Há questões da vida política que não compreendo.
Numa certa iniciativa que envolveu um certo político destacado, com missão no Governo, elaborava-se um cartaz que promovia um debate.
Quem se envolve nestas coisas sabe que o rigor é importante para o sucesso da iniciativa.
A promoção e divulgação é a parte visível após a organização e o convite aos intervenientes. É preciso tratar com os actores, encontrar o local, preparar o assunto e deixar todos os detalhes bem trabalhados. O acto implica alguma cerimónia, já que a formalidade é obrigatória para reduzir ao mínimo o risco do equívoco ou da falha de comunicação. Acredito na necessidade da formalidade.

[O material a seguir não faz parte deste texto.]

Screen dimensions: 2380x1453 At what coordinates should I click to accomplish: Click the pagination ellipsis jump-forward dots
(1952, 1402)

Poucos dias para a iniciativa, tudo combinado e tudo tratado para divulgação. Surje um problema na proposta de cartaz: dois dos actores merecem distinção diferente. A velha vaidade do dr. antes do sujeito. Mas como se trata de um político destacado e doutorado é preciso acrescentar Professor Doutor antes do sujeito. Mas o outro actor não é apenas licenciado, merece por isso o Professor antes do sujeito. A alteração implica mexida em todo o cartaz. As sugestões vão chegando através de mails e telefonemas.

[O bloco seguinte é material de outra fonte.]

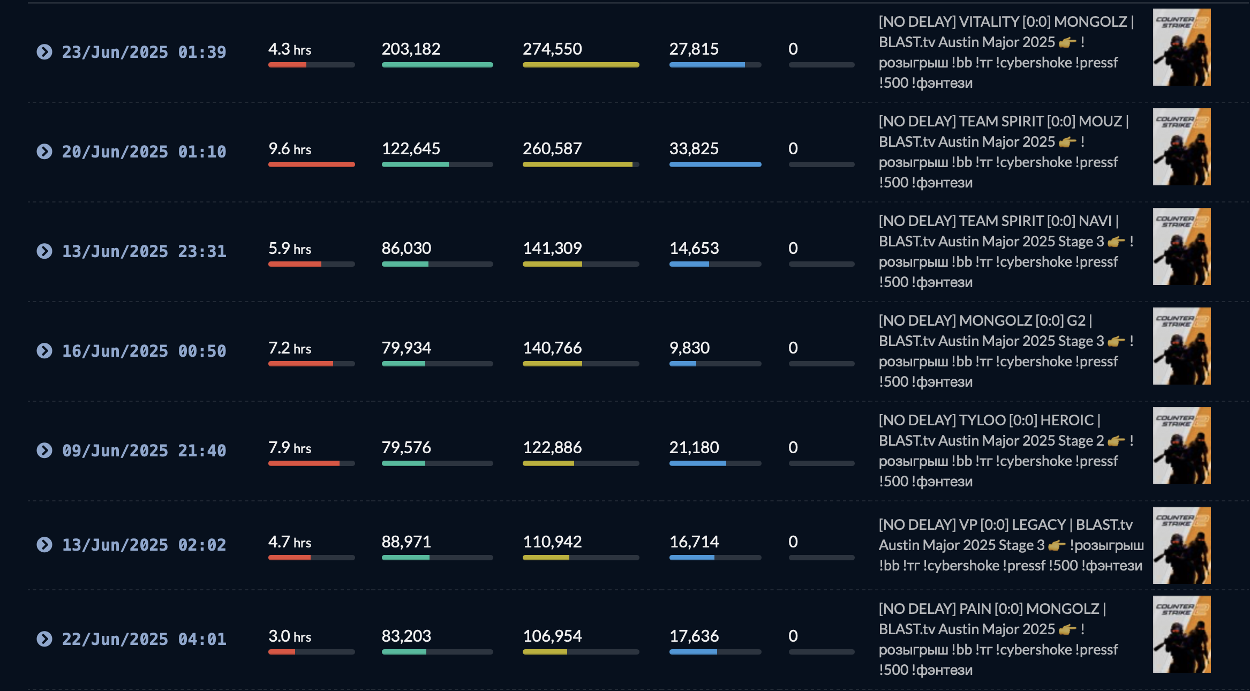Click arrow icon beside 16/Jun/2025 00:50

A pressão foi idiotamente grande e provocou atrasos na divulgação. A figura que mediava tudo, a quem admiro a razoabilidade, tentou uma explicação que não precisava de me ser dada. Mas só me ocorria Eclesiastes.
Por decisão destes e após algum impasse pediu-se que ficasse tudo como inicialmente. A inclusão dos epítetos no cartaz dava uma extensão maior aos nomes dos actores que o próprio tema em causa.